- US Theatrical release poster
- Directed by: Peter Greenaway
- Written by: Peter Greenaway
- Produced by: Masato Hara Kees Kasander Katsufumi Nakamura Yoshinobu Namano Denis Wigman Roland Wigman
- Starring: John Gielgud; Michael Clark; Isabelle Pasco; Michel Blanc; Erland Josephson; Tom Bell; Kenneth Cranham; Mark Rylance; Jim VD Woude; Gerard Thoolen; Pierre Bokma;
- Cinematography: Sacha Vierny
- Edited by: Marina Bodbijl
- Music by: Michael Nyman
- Distributed by: Palace Pictures
- Release dates: 30 August 1991 (United Kingdom); 15 November 1991 (United States; limited); 6 December 1991 (Australia);
- Running time: 126 minutes
- Countries: United Kingdom Netherlands France Italy Japan
- Language: English
- Budget: £1.5–2.4 million
- Box office: £1.6 million

= Prospero's Books =

1991 British film by Peter Greenaway

Prospero's Books is a 1991 British avant-garde film adaptation of William Shakespeare's The Tempest, written and directed by Peter Greenaway. Sir John Gielgud plays Prospero, the protagonist who provides the off-screen narration and the voices to the other story characters. As noted by Peter Conrad in The New York Times on 17 November 1991, Greenaway intended the film “as an homage to the actor and to his 'mastery of illusion.' In the film, Prospero is Shakespeare, and having rehearsed the action inside his head, speaking the lines of all the other characters, he concludes the film by sitting down to write The Tempest.”

Stylistically, Prospero's Books is narratively and cinematically innovative in its techniques, combining mime, dance, opera, and animation. About a tenth of the movie was made on Japanese high definition television (HDTV). Edited in Japan, it makes extensive use of digital image manipulation (using Hi-Vision video inserts and the Quantel Paintbox system), often overlaying multiple moving and still pictures with animations. Michael Nyman composed the musical score and Karine Saporta choreographed the dance. The film is also notable for its extensive use of nudity, reminiscent of Renaissance paintings of mythological characters. The nude actors and extras represent a cross-section of male and female humanity.

== Plot ==
Prospero's Books is a complex tale based upon William Shakespeare's The Tempest. Miranda, the daughter of Prospero, an exiled magician, falls in love with Ferdinand, the son of his enemy; while the sorcerer's sprite, Ariel, convinces him to abandon revenge against the traitors from his earlier life. In the film, Prospero is Shakespeare himself, conceiving, designing, rehearsing, directing and performing the story's action as it unfolds and in the end, sitting down to write the completed work. Greenaway calls the film "basically a soliloquy of one man in an artificial world."

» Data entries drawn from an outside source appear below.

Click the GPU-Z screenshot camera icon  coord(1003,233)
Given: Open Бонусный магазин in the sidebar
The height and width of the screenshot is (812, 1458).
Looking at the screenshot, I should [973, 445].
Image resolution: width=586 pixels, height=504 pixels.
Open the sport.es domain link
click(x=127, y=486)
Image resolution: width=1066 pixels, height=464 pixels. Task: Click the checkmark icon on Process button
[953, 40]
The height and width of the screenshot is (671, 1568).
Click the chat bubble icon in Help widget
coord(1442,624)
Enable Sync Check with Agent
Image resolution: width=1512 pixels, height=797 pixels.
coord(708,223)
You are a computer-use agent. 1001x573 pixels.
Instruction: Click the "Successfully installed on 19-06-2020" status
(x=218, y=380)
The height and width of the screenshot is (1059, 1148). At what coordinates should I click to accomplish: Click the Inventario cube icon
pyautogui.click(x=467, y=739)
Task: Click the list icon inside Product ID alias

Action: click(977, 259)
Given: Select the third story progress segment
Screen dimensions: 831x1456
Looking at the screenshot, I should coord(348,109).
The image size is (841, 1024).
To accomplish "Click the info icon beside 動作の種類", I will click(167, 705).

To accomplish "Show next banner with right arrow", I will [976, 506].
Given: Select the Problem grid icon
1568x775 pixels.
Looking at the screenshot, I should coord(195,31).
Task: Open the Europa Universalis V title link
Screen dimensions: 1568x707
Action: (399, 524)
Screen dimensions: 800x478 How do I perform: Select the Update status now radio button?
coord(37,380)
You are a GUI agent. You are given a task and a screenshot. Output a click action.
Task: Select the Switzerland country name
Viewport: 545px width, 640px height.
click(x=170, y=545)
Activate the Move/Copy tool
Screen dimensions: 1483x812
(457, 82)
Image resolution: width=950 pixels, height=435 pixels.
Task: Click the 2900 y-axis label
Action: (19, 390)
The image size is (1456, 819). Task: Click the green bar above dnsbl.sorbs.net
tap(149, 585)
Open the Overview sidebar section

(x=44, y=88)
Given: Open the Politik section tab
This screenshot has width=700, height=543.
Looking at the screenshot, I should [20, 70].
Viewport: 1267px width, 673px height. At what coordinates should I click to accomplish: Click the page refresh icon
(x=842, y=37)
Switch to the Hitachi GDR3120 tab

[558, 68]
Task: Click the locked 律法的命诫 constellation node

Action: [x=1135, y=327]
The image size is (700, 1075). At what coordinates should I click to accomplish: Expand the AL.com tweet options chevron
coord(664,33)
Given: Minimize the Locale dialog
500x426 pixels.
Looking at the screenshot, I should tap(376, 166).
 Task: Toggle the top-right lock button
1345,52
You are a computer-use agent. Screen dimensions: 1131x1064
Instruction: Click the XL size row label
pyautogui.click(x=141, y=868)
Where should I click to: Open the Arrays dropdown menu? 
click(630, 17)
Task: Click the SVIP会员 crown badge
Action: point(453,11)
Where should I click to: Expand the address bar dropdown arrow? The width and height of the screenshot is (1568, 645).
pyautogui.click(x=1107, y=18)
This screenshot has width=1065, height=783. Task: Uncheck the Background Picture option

Ariel is played by four actors: three acrobats—a boy, an adolescent, and a youth—and a boy singer. Each represents a classical elemental.

== The Books ==

The books of Prospero number 24, according to the production design, which outlines each volume's content. The list is reminiscent of the lost books of Epicurus.

1. A Book of Water
2. A Book of Mirrors
3. A Book of Mythologies
4. A Primer of the Small Stars
5. An Atlas Belonging to Orpheus
6. A Harsh Book of Geometry
7. The Book of Colours
8. The Vesalius Anatomy of Birth
9. An Alphabetical Inventory of the Dead
10. A Book of Travellers' Tales
11. The Book of the Earth
12. A Book of Architecture and Other Music
13. The Ninety-Two Conceits of the Minotaur
14. The Book of Languages
15. End-plants
16. A Book of Love
17. A Bestiary of Past, Present and Future Animals
18. The Book of Utopias
19. The Book of Universal Cosmography
20. Lore of Ruins
21. The Autobiographies of Pasiphae and Semiramis
22. A Book of Motion
23. The Book of Games
24. Thirty-Six Plays

==Production and financing==
Gielgud is quoted as saying that a film of The Tempest (with him as Prospero) was his life's ambition, as he had been in four stage productions in 1931, 1940, 1957, and 1974. He had approached Alain Resnais, Ingmar Bergman, Akira Kurosawa, and Orson Welles about directing him in it, with Benjamin Britten to compose its score, and Albert Finney as Caliban, before Greenaway agreed. The closest earlier attempts came to being made was in 1967, with Welles both directing and playing Caliban. But after the commercial failure of their film collaboration, Chimes at Midnight, financing for a cinematic Tempest collapsed.

"I don't know whether Greenaway ever saw me in it on stage, I didn't dare to ask him," Sir John told Conrad, who noted that the actor recalls his previous Prosperos in the book Shakespeare -- Hit or Miss?: “At the Old Vic in the 1930s he played the character as 'Dante without a beard'; in 1957 for Peter Brook he was 'an El Greco hermit', disheveled and decrepit; in 1974 for Peter Hall he was a bespectacled magus; now, for Mr. Greenaway, in a film that is a blitz of cultural icons, he is Renaissance man, exercising a universal power through the volumes in his library but confounded by his own sorry mortality.”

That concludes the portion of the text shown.